O luto do começo ao fim
[ De Rui a Marino, para eles e seus companheiros ]
Não faz tanto tempo.
Em 2004, regressando de celebrações dos 60 anos do Dia-D na Normandia, cruzamos com três pilotos do “Senta a Pua” (voaram os P-47 na Itália durante a Segunda Guerra Mundial) na área de espera do aeroporto Charles de Gaulle em Paris - eram Rui, Meirinha e Goulart. O primeiro nos obrigou carinhosamente a acompanhar celebrações do Grupo já a partir de dezembro do mesmo ano, e ali começou uma bela amizade.
Frequentamos por anos o apartamento de Rui e Julinha em Copacabana, onde nos divertíamos jogando conversa fora. O aprendizado foi enorme, sobre a Guerra e sobre a vida. Era nosso contato inicial com as vidas de brasileiros que atravessaram o Atlântico para combater o nazifascismo em 1944/1945.
Ana e eu transformamos o casal em uma espécie de referência; eram a nossa enciclopédia do “carpe diem”. Nós a caminho dos 40/45 e eles para 90/95 anos de idade!
Seis meses antes de morrer, Rui deixou um recado em nosso telefone celular. Mandou brasa bem a seu estilo perguntando porque nós havíamos esquecido dos velhinhos, indagando retorno imediato, para compartilhar as amenidades da vida - foi prontamente atendido! De 2008 a 2013 nosso convívio pessoal diminuíra por conta das atribulações da vida, mas nos obrigamos a estar com eles algumas vezes, sendo que na última para um almoço inesquecível.

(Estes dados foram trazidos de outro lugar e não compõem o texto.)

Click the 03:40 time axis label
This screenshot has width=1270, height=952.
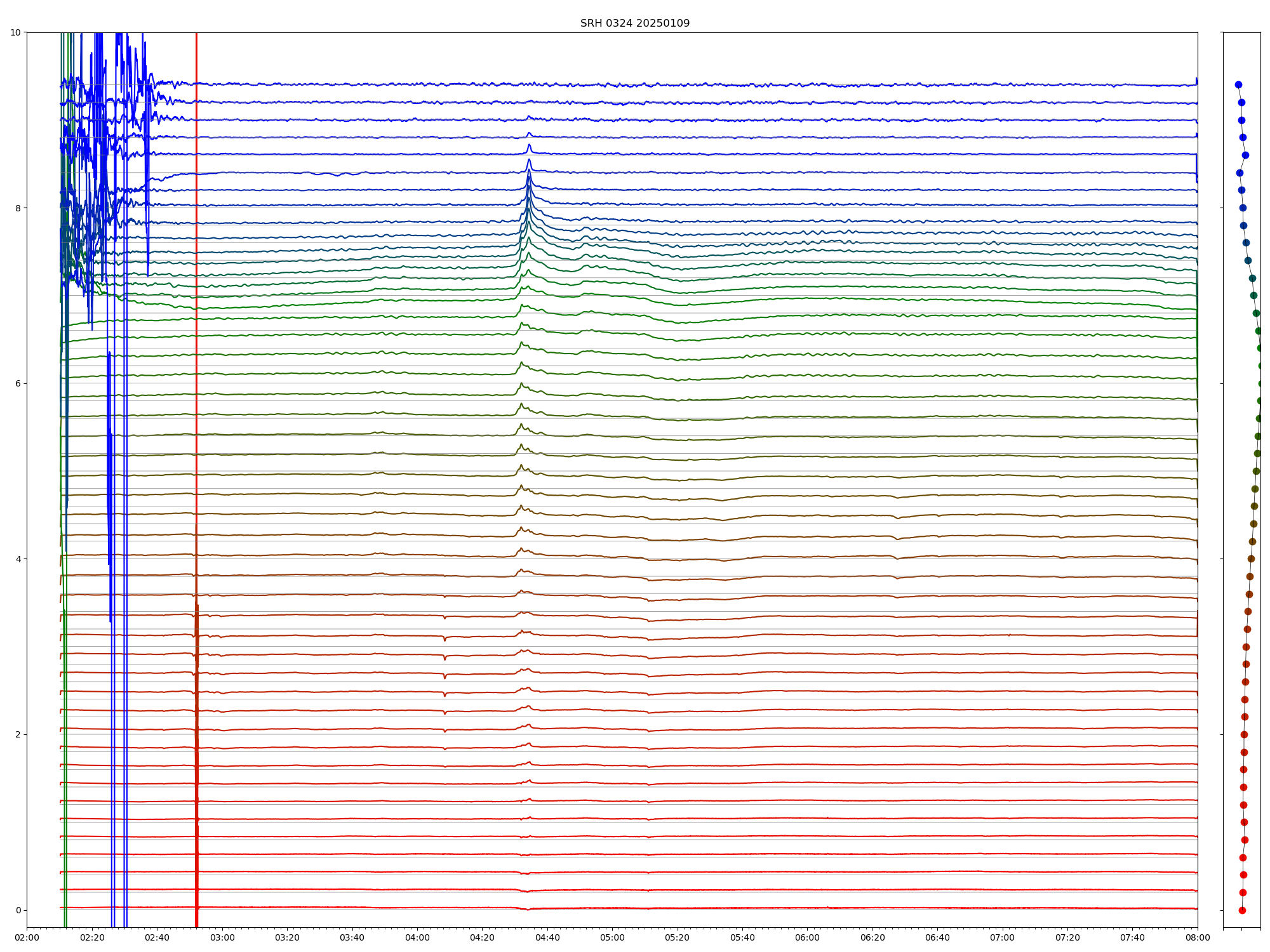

Rui Barbosa Moreira Lima partiu em 13.8.2013, deixando-nos em choque. Dois anos antes, José Marino, veterano da Força Expedicionária Brasileira e morador de Araraquara, lançava um pequeno livro de poesias.

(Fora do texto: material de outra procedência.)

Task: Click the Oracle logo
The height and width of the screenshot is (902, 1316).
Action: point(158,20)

Rui aviador e Marino infante conversaram por alguns minutos ao telefone durante a vernissage, por minha provocação, porque o segundo se lembrava de algumas investidas dos P-47 coordenados pelo primeiro em Montese e Monte Castelo.
A cronologia não se rompeu. De Rui (desde 2004) a Marino (a partir de 2010), continuamos com a curiosidade histórica, (re)introduzida por Hanks e Spielberg em “Resgate do Soldado Ryan” & “Band of Brothers”. O passamento de Rui foi amenizado pela convivência recente com Marino.
José Marino nasceu em 1920, em dia e mês ora dedicado internacionalmente a Mulher. Cresceu no meio agrícola. Viajou com a FEB para o norte da Itália no primeiro escalão, em julho de 1944 e deixou o combate à tirania de lado por apenas quatro dias, após ser ferido pelos nazistas na tomada de Montese (abril 1945).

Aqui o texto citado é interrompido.